▶ What to do:
A. In the album reviews, which Sunny Day Real Estate song did the November 9, 2005 reviewer hear first?
B. Continue the album reviews from their last sentence.

▶ Quoted text:
● ● ● ● ● ● ●
Blankets were the Stairs (2/5)- Most annoyingly emo song on the album. With time you get used to it but still... it sucks haha.
Pheurton Skeurto (4/5)- Cool little piano song with very interesting lyrics and a nice feeling.
Shadows (4/5)- Really good song with cool distorted slide effects on the guitar during the bridge.
48 (4/5)- One of the most beautiful songs on the album but, as soon as you're fully content inside the flowing first verse, the chorus kicks in and calls you a pitiful boy. Chills.
Grendel (4/5)- Very relaxing near-instrumental. The title is the exact opposite of the song.
Sometimes (5/5)- No words to explain...
The thing that amazes me about this band is their ability to lay the vocals on top of the music in such an awkward way and have it make perfect sense. It's one of those instances where something seemingly abstract on the surface actually has incredible meaning. When I first listened to these guys, it was that abstractness that kind of turned me off. Yet, the more I listened to the really good songs, the more I couldn't deny that these guys are not only excellent musicians, but artists.
4 of 4 people found the following review helpful
on November 9, 2005
Sunny Day Real Estate, in a matter of hours, became my favourite band. I first set ears on Song About An Angel in October, this year, and never looked back. I had to listen to more, and I did. Now, the band is emo. To some people, you may already be cringing and blocking your ears, but wait! Don't think about the new bands. Forget about Hawthorne Heights or Avenged Sevenfold. Sunny Day Real Estate is NOTHING like them. This was emo before the genre became the cash-in we know of these days. I assure you, there is a Sunny Day song for you, be it the highlight of Diary (Song About An Angel), the simple delight of LP2 (Red Elephant) or the innocenct beauty of The Rising Tide (Rain Song.) If you're unsure about the band, I suggest downloading the songs I mentioned above for a test drive. I consider myself lucky to have found out about this band early on in my life.
● ● ● ● ● ● ●
▶ Raw data:

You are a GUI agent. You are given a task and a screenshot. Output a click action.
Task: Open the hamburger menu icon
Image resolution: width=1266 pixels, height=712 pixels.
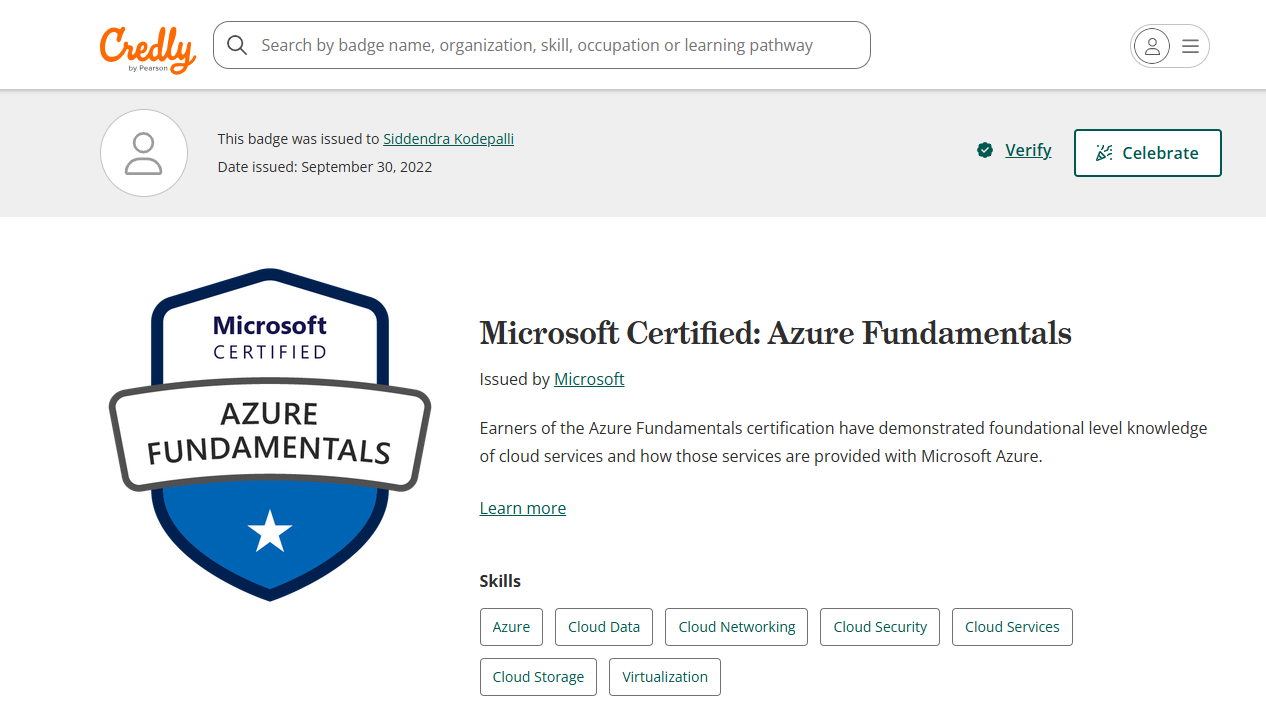1190,46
● ● ● ● ● ● ●
▶ Responses to the exercise:
A. Song About An Angel

B.
Side Note: The album art is something I adore. The pictures are very grotesque, and makes me a bit uncomfortable when I look at it. There are pictures of Lego-esque people, all with an eerie grin on their face, all in these horrible situations. For example, there is one picture of a married couple on a bed. They are leaning far away from each other,and one expects that their is no more love in their relationship. The thing about it is that they have the false creepy grins. It makes me think a lot.
4 of 4 people found the following review helpful
on August 17, 2005
A lot of people try to deny that SDRE are Emo, but come on guys let's face it, they are. Yes, they are Emo (at least their first two albums anyway) but they are damn good Emo. These are the guys who established the lines of norm for all of the crappy carbon copys (who for the most part probably don't even realize they're copying, at least not from SDRE) running around on main stream radio use these days. Diary is an amazing album (LP2 is even better) and I would highly recommend it to anyone. This is TRUE Emo. This is Emo when it meant something. This is a band who were intense, emotional, creative, influential, and unfortunatly, like most of the more talented bands throughout music history, entirely under rated and unknown. If you like great music, or if your into the "Emo" floating around today and want to get a taste of the real stuff. Do yourself a favor and buy this album, you wont regret it.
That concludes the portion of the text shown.